'Enabling Complex Analysis of Large Scale Digital Collections', a project funded by the Jisc Research Data Spring, empowers researchers to turn their research questions into computational queries and gathers social and technical requirements for infrastructures and services that allow computational exploration of big humanities data. Melissa Terras, Professor of Digital Humanities at UCL and Principal Investigator for the project, blogged in May about initial work to align our data - ALTO XML for 60k+ 17th, 18, and 19th century books - with the performance characteristics of UCL's High Performance Computing Facilities. We have been learning a huge amount about the complexities associated with redeploying architectures designed to work with scientific data (massive yet structured) to the processing of humanities data (not massive instead unstructured). As part of this learning, in June we ran two workshops to which we invited a small, hand-picked group of researchers (from doctoral candidates to mid-career scholars) with queries they wanted to ask of the data that couldn't be satisfied by the sort of search and discovery orientated graphical user interfaces typically served up them.

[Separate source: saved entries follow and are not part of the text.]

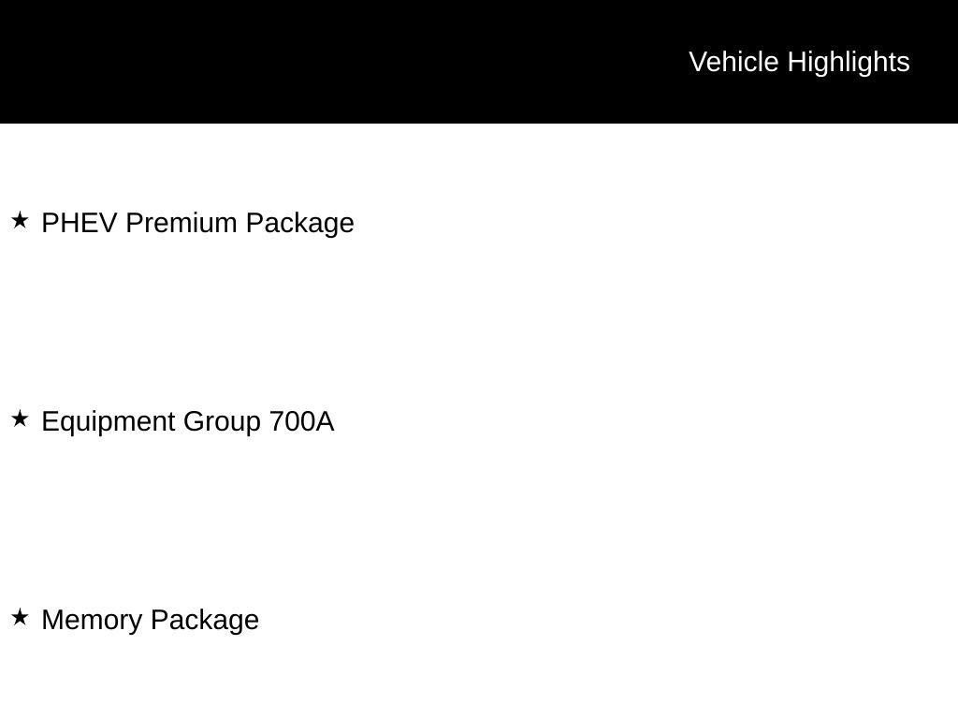Select the PHEV Premium Package highlight line

197,223
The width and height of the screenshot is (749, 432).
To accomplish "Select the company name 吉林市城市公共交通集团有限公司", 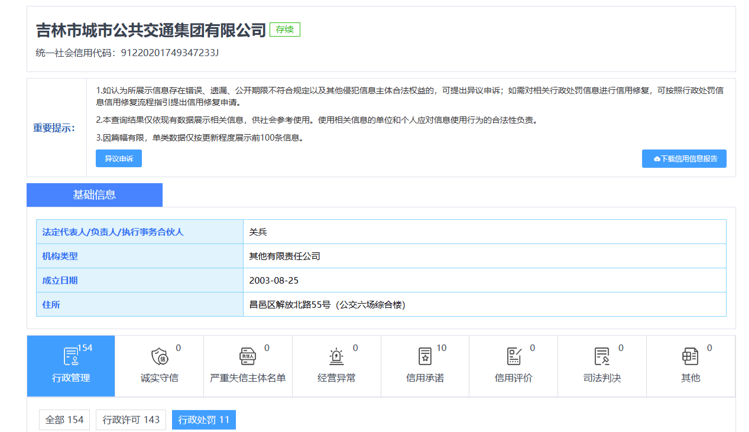I will [x=149, y=29].
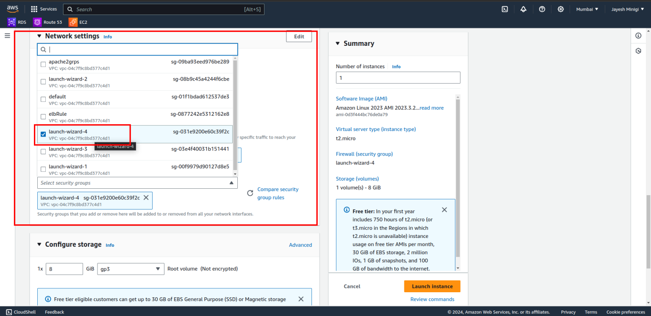View AWS notifications bell

coord(523,9)
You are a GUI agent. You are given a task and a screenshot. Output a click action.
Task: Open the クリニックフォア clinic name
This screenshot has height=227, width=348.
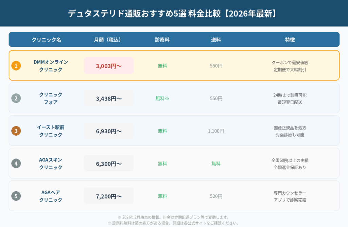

The researchers were clustered into three groups by their interests, with one group looking for words/strings over time, a second for words/strings in context, and a third for patterns relating to non-textual elements. Each group rotated between three workstations. At one workstation James Hetherington worked with them realise their questions as queries that returned useful derived data. At a second they collaborated with Martin Zaltz Austwick to explore and experiment with ways in which they could represent the data visually. And at a third workstation David Beavan captured their thoughts on the process (such as, does the time taken to wait for results to return impact on your interpretation of those results?), their sense of how computational queries could enrich their research, and their learning outcomes in terms of next steps.
Some very sensible best practices emerged from this work: the need to build multiple datasets (counts of books per year, words per year, pages per book, words per book) to normalise results against in different ways; the necessity of explaining and clearly documenting the decisions taken when processing the data (for example taking the earliest year found in the metadata for a given book as the publication year, even if we know that to be incorrect); and the value of having a fixed, definable chunk of data for researchers to work with and explain their results in relation to (and in turn for us, the risks associated with adding more data to the pot at a later date).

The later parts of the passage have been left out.